# dog won't pee in our yard



## Mish Mish (Sep 1, 2008)

My new rescue dog, Charlie came to me and he's housebroken--he obviously has had some great training and I consider myself very lucky! We've had him two weeks--he's a min pin/chi mix.

The challenge comes in that he is almost TOO house trained, to the point where he won't pee (he will poop) in our back yard. He is crate trained and has had no accidents in the crate. When we are home, we let him out in the yard periodically in case he has to go...but he only pees on walks (he gets one in the AM and one in the evening).

Last night, he whined in his crate around 11pm or so because he had to pee. My husband walked him outside, but he wouldn't pee outside and instead he ran inside and peed on the carpet! I felt really bad because we ignored his whining at first, but then, I figured he must be trying to tell us something because he is usually quiet as a mouse in the crate.

I feel like I may be partially responsible for this--when we first got him, he attempted to lift a leg on one of my lavender bushes and I told him "ah-ah!" and he stopped. Since then, he seems to think he can't pee anywhere back there. I really want him to be able to pee in the yard, especially if it's too late for a walk or if the weather is really bad.

Any ideas about how to let him know it's okay pee in our yard?!


----------



## Pepper (Jan 27, 2008)

Just stay outside for a while, don't give it a few minutes then give up, just stay until he does and praise and treat him, if he doesn't, put him immediately back in his crate, don't give him the chance to go on the floor.


----------



## Mish Mish (Sep 1, 2008)

I will need to spend a long time with him outside (and try not to make an issue about where he goes!).


----------



## Pepper (Jan 27, 2008)

Well then if he goes you can use a word..."Go potty" or any word, then you can say it and they will go to the bathroom shortly after or that second.


----------



## Talynn (Sep 10, 2008)

Pepper said:


> Well then if he goes you can use a word..."Go potty" or any word, then you can say it and they will go to the bathroom shortly after or that second.


Yes!
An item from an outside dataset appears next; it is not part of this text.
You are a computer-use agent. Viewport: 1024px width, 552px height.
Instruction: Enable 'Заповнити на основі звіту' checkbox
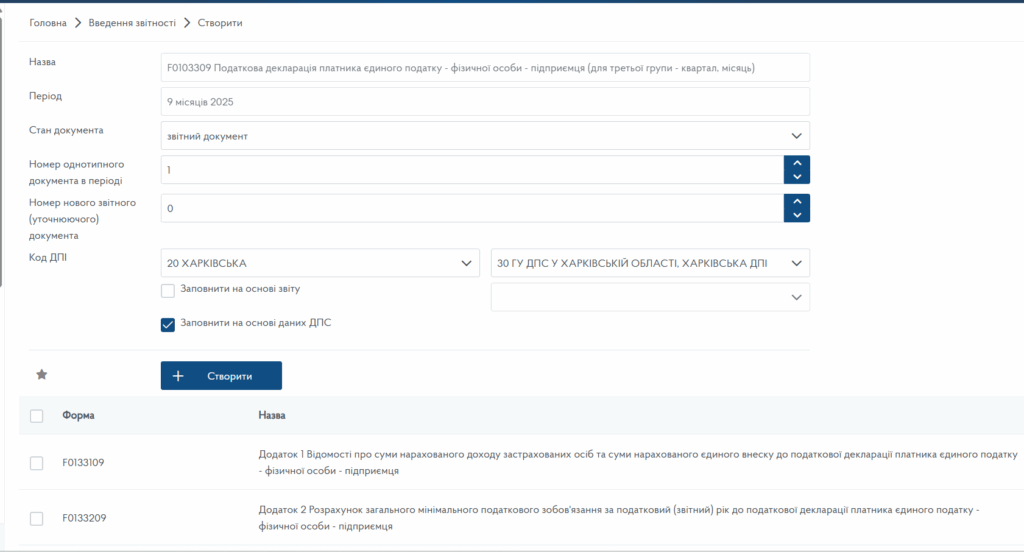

You can train a dog to go on cue. When you are on a walk, whenever he pees, say "Go potty!" or whatever you want to use. Say it over and over in a happy voice the whole time he is peeing. After a while, he will associate this phrase with the act. Then you can take him in the yard, say "Go potty!" in the same tone and he will likely react. It might take a while for him to make the link; I would try doing it on walks for a couple weeks before you try testing it in the yard.
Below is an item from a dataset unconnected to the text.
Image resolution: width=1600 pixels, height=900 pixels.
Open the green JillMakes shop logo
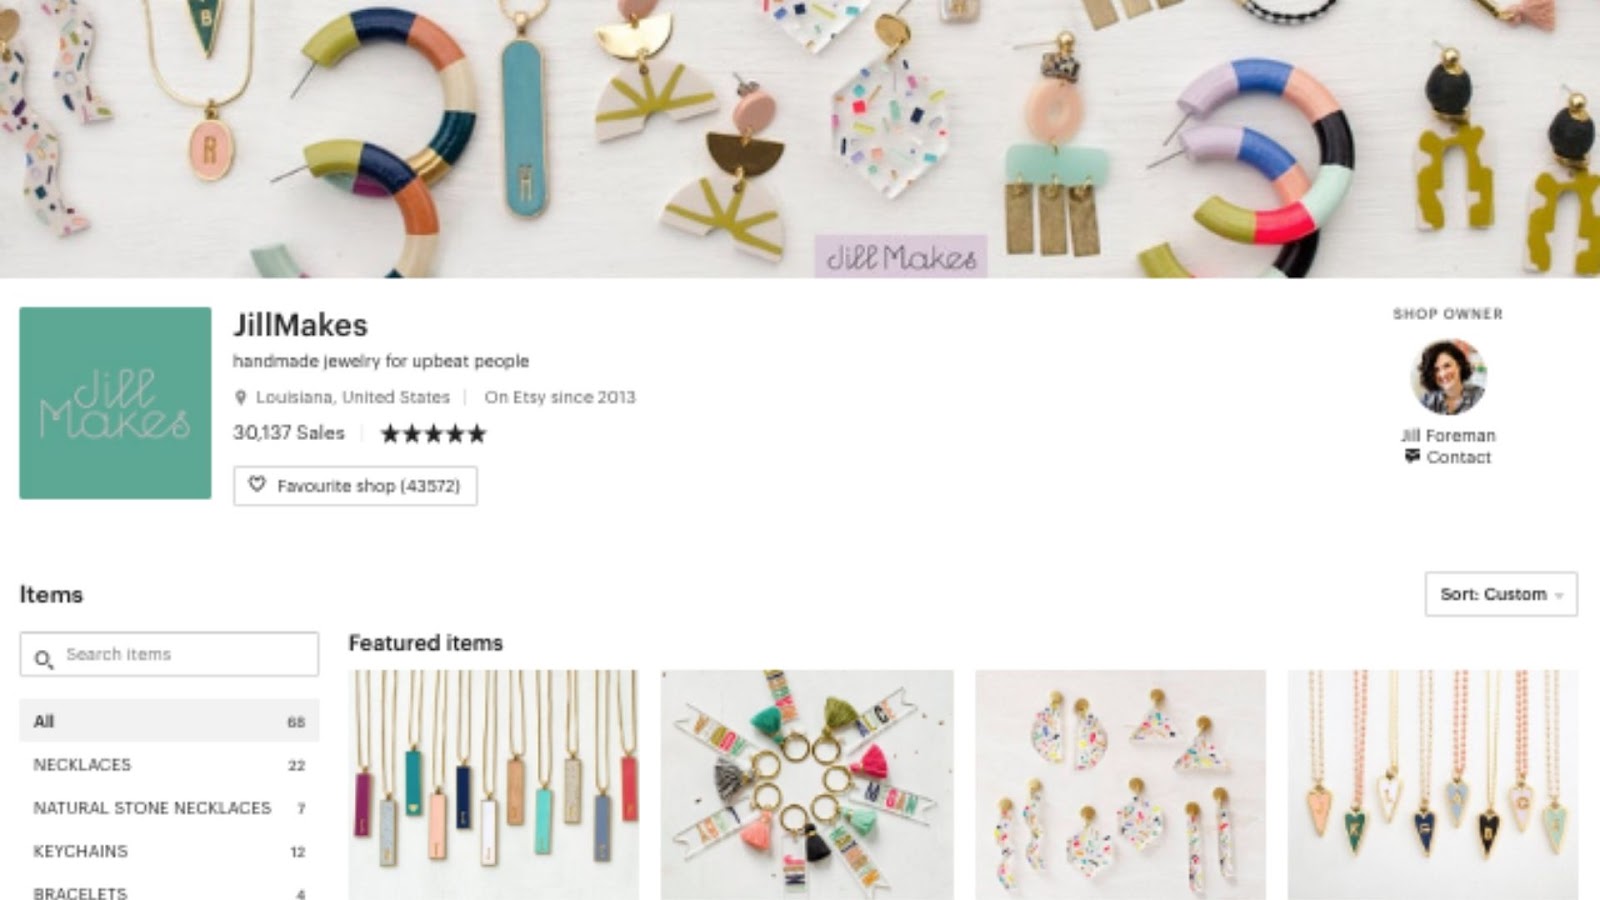click(x=115, y=403)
When I first heard you could train a dog to potty on cue, I thought it was crazy. But it really works! A real lifesaver when it's raining. My Sadie doesn't care about the rain and will putz around, but I do!


----------



## blunder (Sep 2, 2008)

QUICK!! How did you train it not to?

Oh, my neighbors are gonna love you


----------



## Mish Mish (Sep 1, 2008)

blunder said:


> QUICK!! How did you train it not to?
> 
> Oh, my neighbors are gonna love you


Ha! Ha! My dog is really sensitive to voice correction, so I think it was just my "AH! AH!" when he lifted on the lavender bush...and we were done for! I swear, I am not that scary!


----------



## Nevythesevla (Sep 17, 2008)

Maybe give him treats when he poops outside or give him lots of praise, then wait awhile till he pees then really give him treats and loving.
Do you half catch him in the act, cause then while he's half doing it, clap or distract him, then make him go outside again and see if he'll go then.


----------



## Mish Mish (Sep 1, 2008)

The last three walks we have told him in a nice voice "go potty" while he pees/poops and then we give him praise and treats after.

I know he got that he was doing something right on our walk this AM because as soon as he peed he looked at me for his treat.

We will just stay with that for awhile.


----------



## Talynn (Sep 10, 2008)

> The last three walks we have told him in a nice voice "go potty" while he pees/poops and then we give him praise and treats after.
> 
> I know he got that he was doing something right on our walk this AM because as soon as he peed he looked at me for his treat.
> 
> We will just stay with that for awhile.


That's awesome! Glad he seems to be starting to understand that the words mean something. Yep, just keep it up. I would suggest at least a good week or two of this before you start trying to "tell him" to go in the yard. Make sure the cue is really solid. Good luck with you lavender-bush-aphobic!


----------